Unfortunately, last Wednesday a U.S. House and Senate conference committee rejected the Landrieu/Vitter amendment. Landrieu blamed the Corps, saying, "The Corps' stubbornness ultimately subverted the House-Senate negotiations and today the bureaucracy won the battle." She has vowed to take the issue to President Barack Obama and to amend other bills if possible.
The Corps says it has only been authorized by Congress to build "Option 1," which relies on the same kind of engineering that failed so miserably in the aftermath of Hurricane Katrina. Under Option 1, the permanent pumps would work only during storm events, when adjacent floodgates would be closed. This requires the new pumps to work in tandem with much older Sewerage and Water Board (S&WB) pumps at the other ends of the canals — a plan that is fraught with potential failures. During "normal" rainfalls, the floodgates would remain open, and the older S&WB pumps would drain the city through the poorly designed, weak floodwalls on the outfall canals. This is hardly an option.
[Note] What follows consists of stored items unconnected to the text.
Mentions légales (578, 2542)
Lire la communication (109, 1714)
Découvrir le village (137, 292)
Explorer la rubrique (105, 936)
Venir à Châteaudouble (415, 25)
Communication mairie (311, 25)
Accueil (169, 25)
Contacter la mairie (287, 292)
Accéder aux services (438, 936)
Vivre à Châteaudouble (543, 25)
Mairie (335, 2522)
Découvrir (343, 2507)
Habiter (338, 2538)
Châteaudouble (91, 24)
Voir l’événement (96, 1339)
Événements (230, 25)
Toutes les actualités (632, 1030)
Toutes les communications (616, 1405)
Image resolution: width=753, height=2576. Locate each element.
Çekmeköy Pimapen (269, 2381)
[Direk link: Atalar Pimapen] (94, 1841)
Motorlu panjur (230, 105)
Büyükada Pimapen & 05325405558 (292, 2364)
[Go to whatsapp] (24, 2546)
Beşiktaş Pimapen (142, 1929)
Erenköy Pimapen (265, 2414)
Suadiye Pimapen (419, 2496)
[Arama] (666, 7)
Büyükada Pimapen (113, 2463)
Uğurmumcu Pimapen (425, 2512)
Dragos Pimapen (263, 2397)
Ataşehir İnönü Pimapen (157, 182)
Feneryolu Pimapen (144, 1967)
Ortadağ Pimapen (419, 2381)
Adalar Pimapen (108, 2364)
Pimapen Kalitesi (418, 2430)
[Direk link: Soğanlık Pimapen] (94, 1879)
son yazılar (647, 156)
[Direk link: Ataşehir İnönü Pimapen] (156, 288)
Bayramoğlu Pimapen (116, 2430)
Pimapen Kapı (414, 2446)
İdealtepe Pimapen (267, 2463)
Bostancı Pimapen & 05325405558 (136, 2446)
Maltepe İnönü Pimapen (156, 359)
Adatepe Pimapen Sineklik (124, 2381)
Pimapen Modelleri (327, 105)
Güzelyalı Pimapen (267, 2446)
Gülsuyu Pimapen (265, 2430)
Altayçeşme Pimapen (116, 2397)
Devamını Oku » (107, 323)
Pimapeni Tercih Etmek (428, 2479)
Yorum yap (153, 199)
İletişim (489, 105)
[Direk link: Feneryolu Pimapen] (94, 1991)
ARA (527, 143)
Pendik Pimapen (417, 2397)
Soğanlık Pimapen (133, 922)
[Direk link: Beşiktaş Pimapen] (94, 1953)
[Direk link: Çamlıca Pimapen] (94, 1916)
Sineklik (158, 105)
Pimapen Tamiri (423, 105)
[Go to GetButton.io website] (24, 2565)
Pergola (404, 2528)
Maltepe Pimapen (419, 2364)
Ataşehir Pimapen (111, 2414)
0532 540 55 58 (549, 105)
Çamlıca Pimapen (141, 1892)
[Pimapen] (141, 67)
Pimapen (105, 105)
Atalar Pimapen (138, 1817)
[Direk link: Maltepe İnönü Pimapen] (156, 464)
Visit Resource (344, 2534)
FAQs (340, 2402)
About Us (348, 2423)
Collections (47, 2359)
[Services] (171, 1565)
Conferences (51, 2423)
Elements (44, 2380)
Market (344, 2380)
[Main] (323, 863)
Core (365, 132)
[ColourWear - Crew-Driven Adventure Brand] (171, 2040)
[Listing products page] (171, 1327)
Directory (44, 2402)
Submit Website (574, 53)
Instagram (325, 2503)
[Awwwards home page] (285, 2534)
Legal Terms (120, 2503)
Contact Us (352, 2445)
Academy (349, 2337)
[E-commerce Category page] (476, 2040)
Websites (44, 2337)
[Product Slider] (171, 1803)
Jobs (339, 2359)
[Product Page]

Option 2 would make the permanent outfall stations "all-purpose" with year-round pumping. The outfall canals would be deepened and paved so water could gravity-flow to the lakefront, making some of the older pump stations no longer necessary. Option 2a includes the improvements of Option 2 and adds a "pump to the river" plan favored by many in Jefferson Parish.
The Corps says Option 1 would cost approximately $804 million; Option 2, $3.4 billion; and Option 2a, $3.5 billion. To many stakeholders, the Option 2 price tag seems suspiciously inflated. "Nobody believed that," says Tim Doody, president of the consolidated East Bank levee board. Moreover, the higher present-day costs of Options 2 and 2a pale in comparison to the future damage another fast and cheap Corps "solution" will cause.
After last week's vote, New Orleans is back to square one and in need of an objective analysis of all three options. While "the clock is ticking" on the temporary pumps (as Dan Bradley, the Corps' Branch Chief for Permanent Pumps, noted in a recent press release), the Corps is sending mixed signals. On one hand, Corps bureaucrats in Washington lobby against local attempts to secure the best-engineered option — rather than merely the cheapest. On the other hand, Bradley and others are telling the consolidated levee board that when construction begins, the Corps will make accommodations — a heavier foundation and a lower sill — so the project could be converted to Option 2 or 2A. Which signal should we believe?
Going forward, the state should never agree to cheap and fast. We've seen what that costs. Meanwhile, the Corps should demonstrate its good faith by starting "option-neutral" construction — and cease lobbying against attempts to build the best system possible.